El registro de la juventud no estaría completo sin un elemento fundamental, dados el lugar y la época: la música. Antonioni hace aquí una variación que puede parecer una nimiedad, pero que es importante para caracterizar a Thomas y los londinenses de su generación: a diferencia de la música que se escucha por lo general en un soundtrack, la que ocupa la banda sonora de Blow-Up, cortesía de Herbie Hancock, es la que los personajes deciden escuchar. Es decir, forma parte de su cotidianidad y contribuye a su caracterización. No es gratuito, tampoco, que en algún momento Thomas ingrese a una especie de teatro alternativo –muy londinense, por lo demás– donde The Yardbirds ofrece un concierto en el que el guitarrista, Jeff Beck, rompe su instrumento musical a la usanza del guitarrista de The Who, Pete Townshend. (El comentario sobre la juventud, que mira pasiva a los músicos pero compite con furia por el desechado mástil de la guitarra –que obtiene Thomas y luego tira en la calle–, es aplicable, me temo, no sólo a la juventud londinense.)

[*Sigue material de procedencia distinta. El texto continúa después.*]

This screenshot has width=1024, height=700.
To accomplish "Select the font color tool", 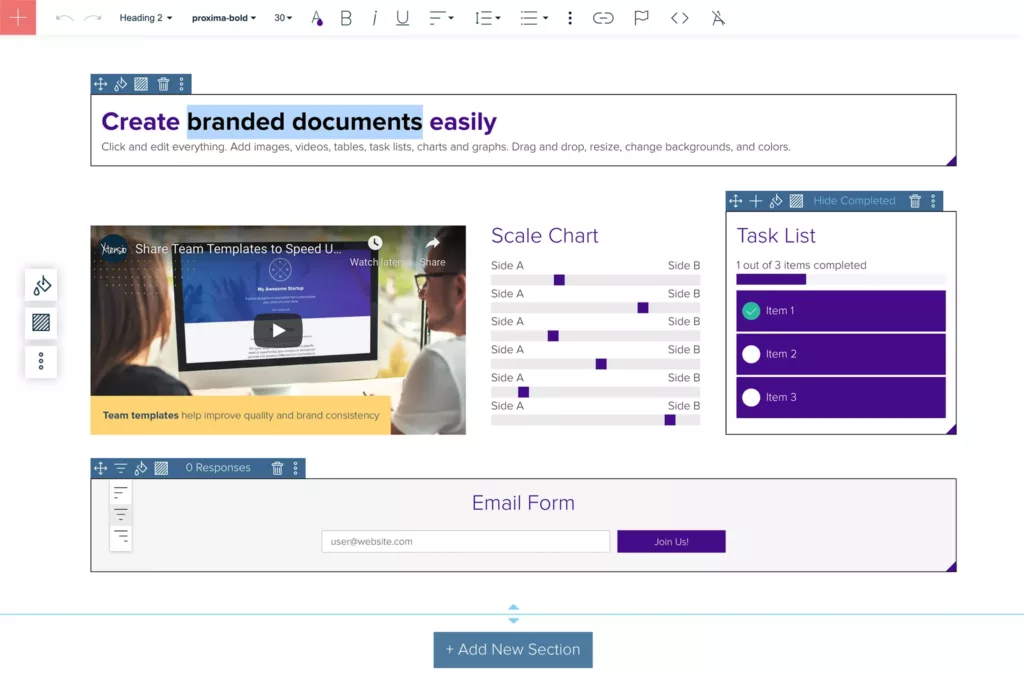I will point(317,17).
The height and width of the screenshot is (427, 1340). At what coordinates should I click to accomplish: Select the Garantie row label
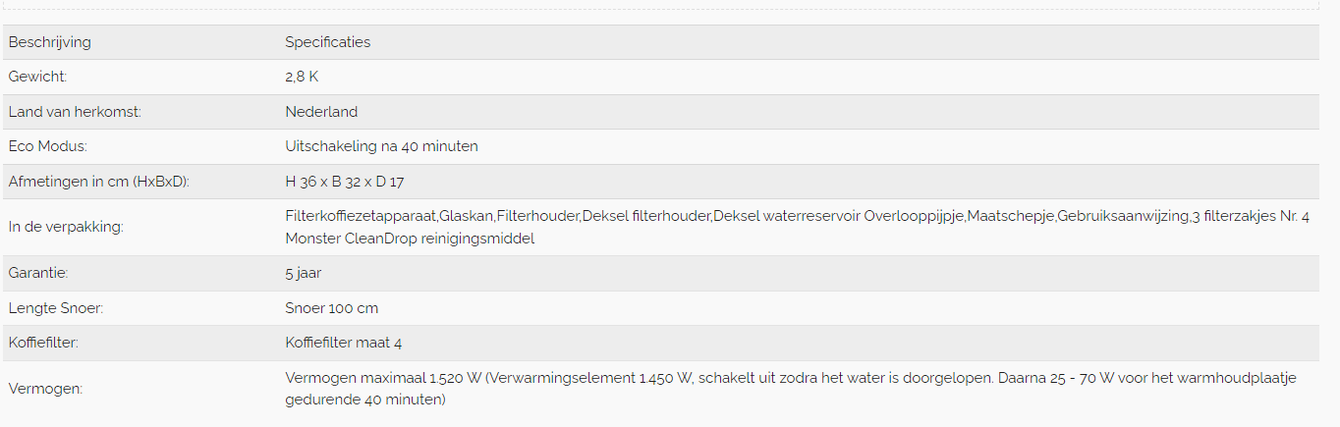pos(38,273)
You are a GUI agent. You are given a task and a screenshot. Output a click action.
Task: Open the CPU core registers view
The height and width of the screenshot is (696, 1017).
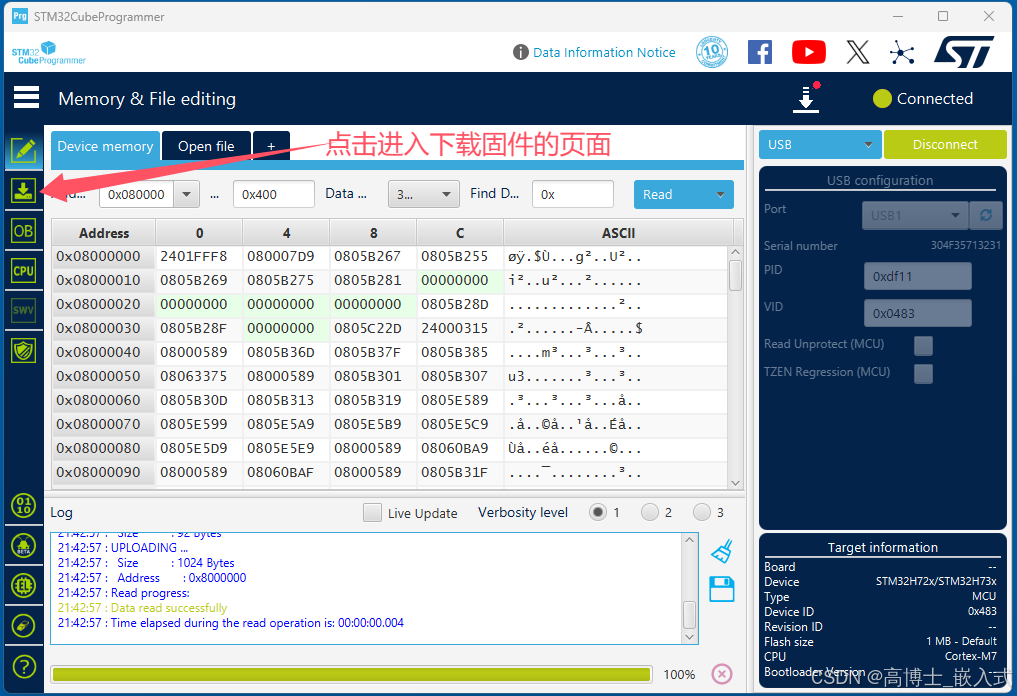pyautogui.click(x=24, y=270)
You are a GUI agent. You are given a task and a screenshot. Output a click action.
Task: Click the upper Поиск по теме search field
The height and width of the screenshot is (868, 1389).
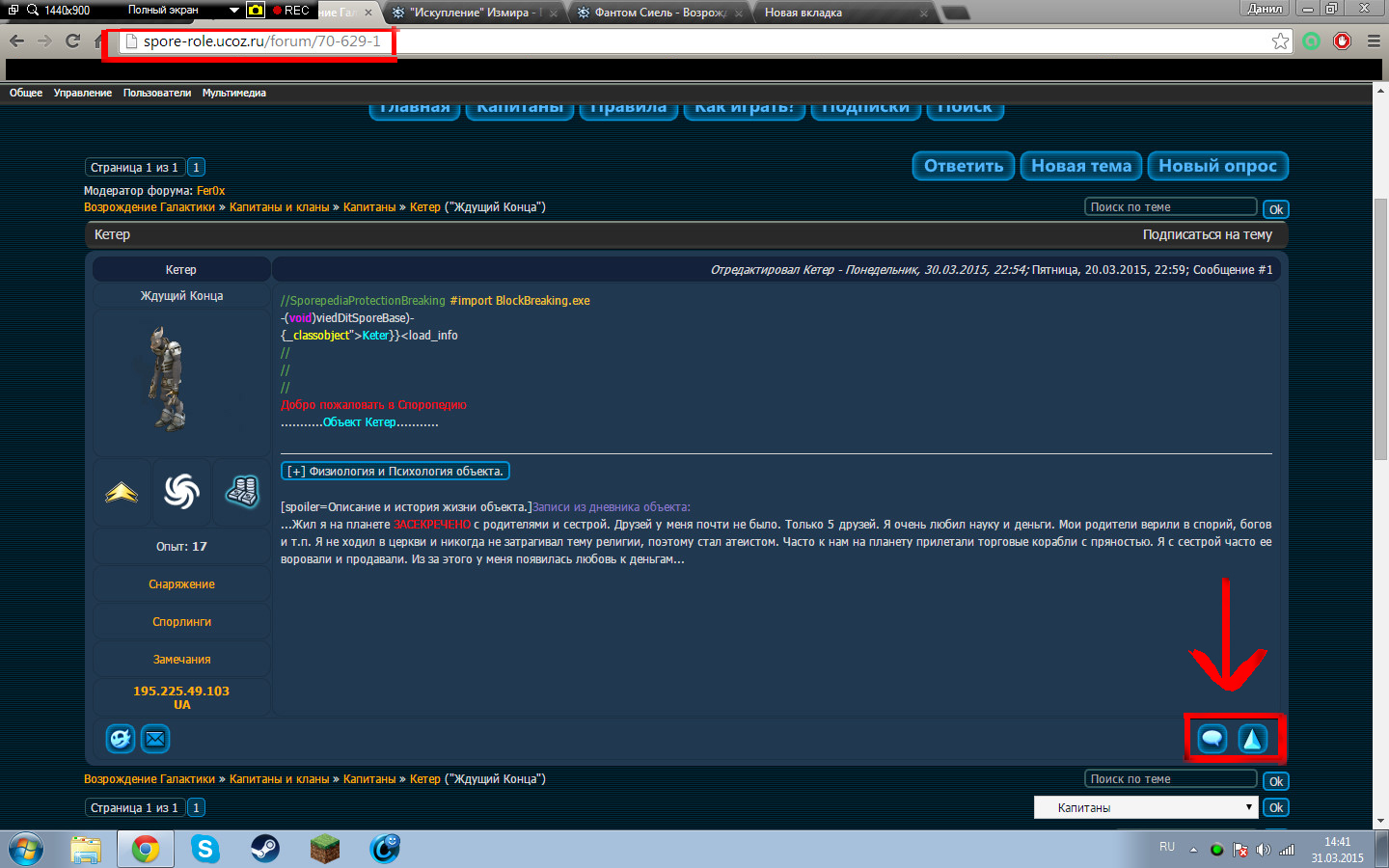click(1170, 207)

El Londres que Antonioni registra es más que un paisaje de fondo, es un espacio ligado, sin disolución posible, a la gente que lo habita, a su forma de vida y a su forma de ver el mundo (lo cual cobra relevancia si, según dice Antonioni, “uno de los temas principales de la película es ver o no ver el valor exacto de las cosas”). Al final queda claro que en la elección de la ciudad, en particular de la de las calles y los parajes que aparecen, hay razones estéticas pero también éticas.

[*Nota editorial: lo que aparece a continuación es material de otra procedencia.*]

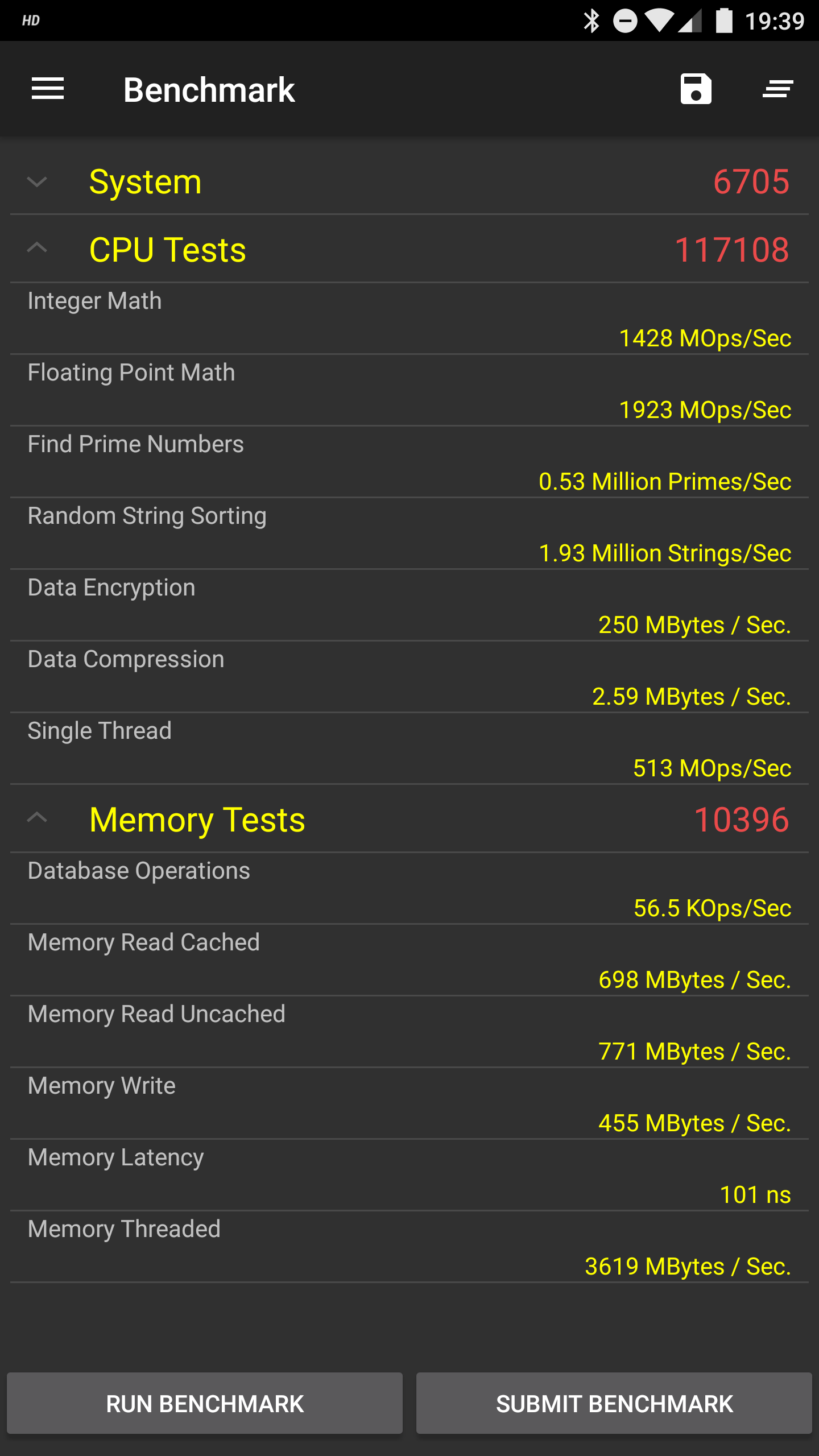
Task: Expand the System section chevron
Action: [37, 182]
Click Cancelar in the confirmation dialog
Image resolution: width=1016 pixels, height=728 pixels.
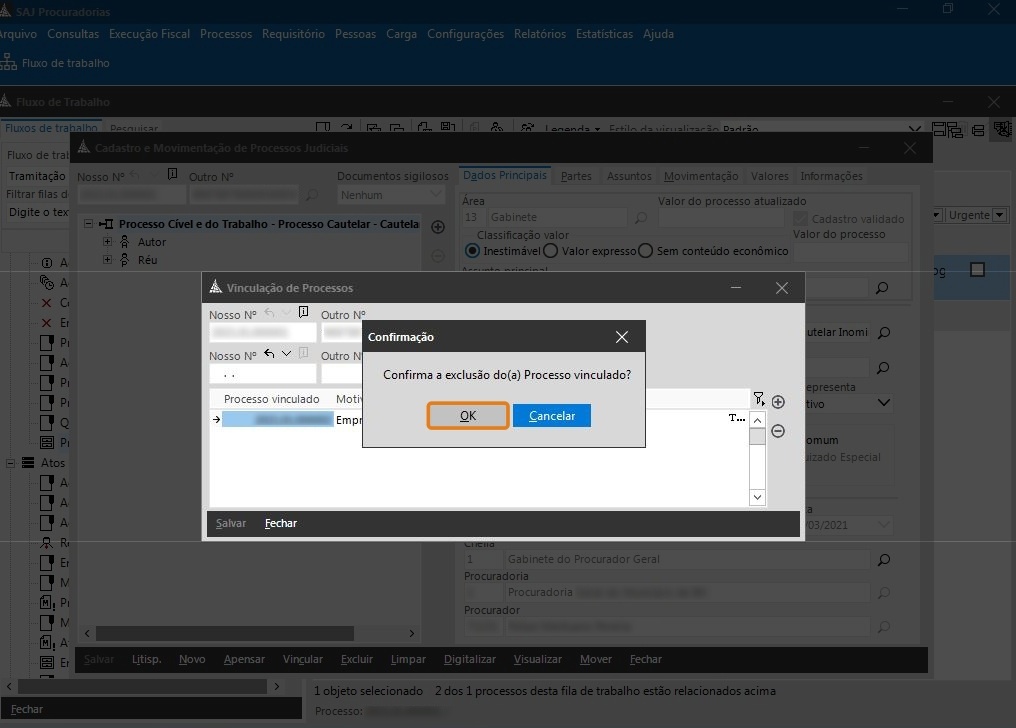[x=552, y=416]
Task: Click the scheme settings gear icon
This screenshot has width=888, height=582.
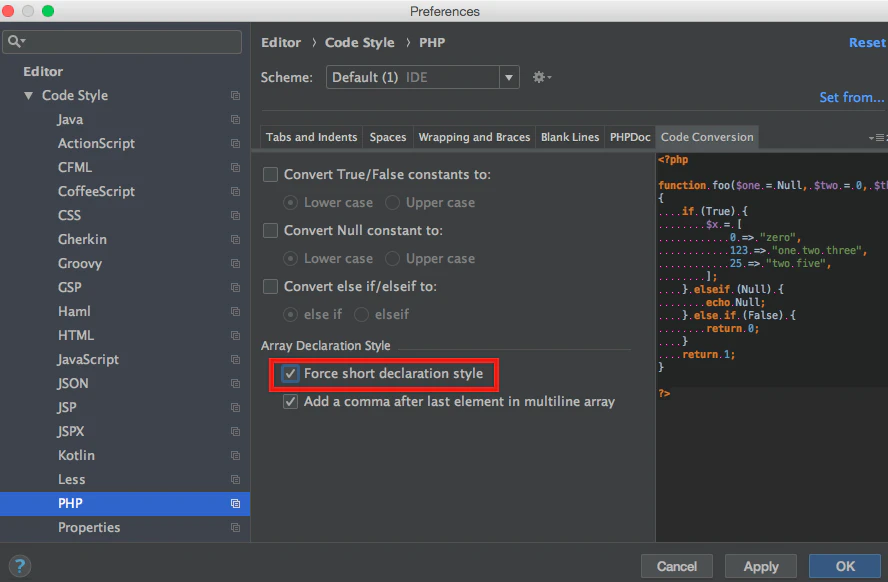Action: click(541, 77)
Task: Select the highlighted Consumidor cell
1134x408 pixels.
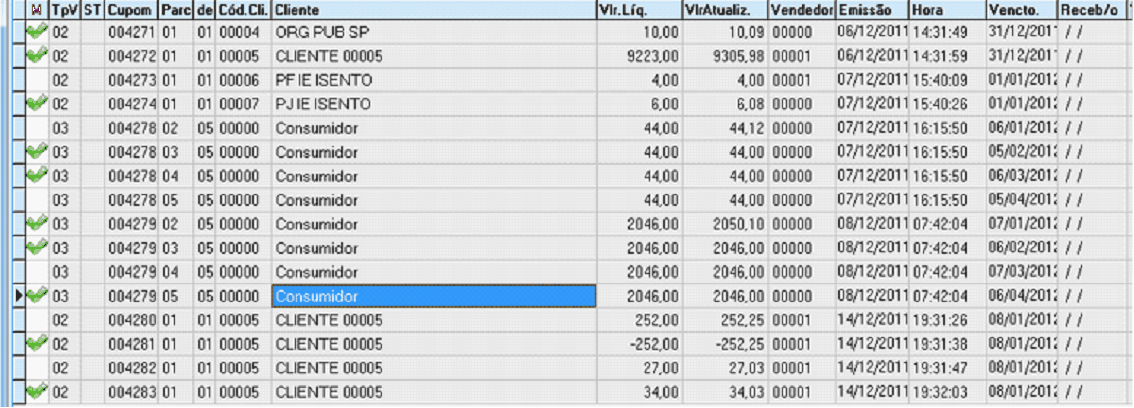Action: click(x=433, y=296)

Blow-Up, que ganó la Palma de Oro en Cannes, ha sido objeto de muchas interpretaciones. Antonioni fue cuestionado en numerosas ocasiones sobre sus intenciones y comentó que para explicarlas tendría que hacer otra película. El Londres que aquí se esboza también se abre a más de una lectura, pero su arquitectura y sus atmósferas alcanzan para llevar al espectador a un estado emocional particular, al que no podría llevarlo ninguna otra ciudad (o “el mismo” Londres registrado de otra forma).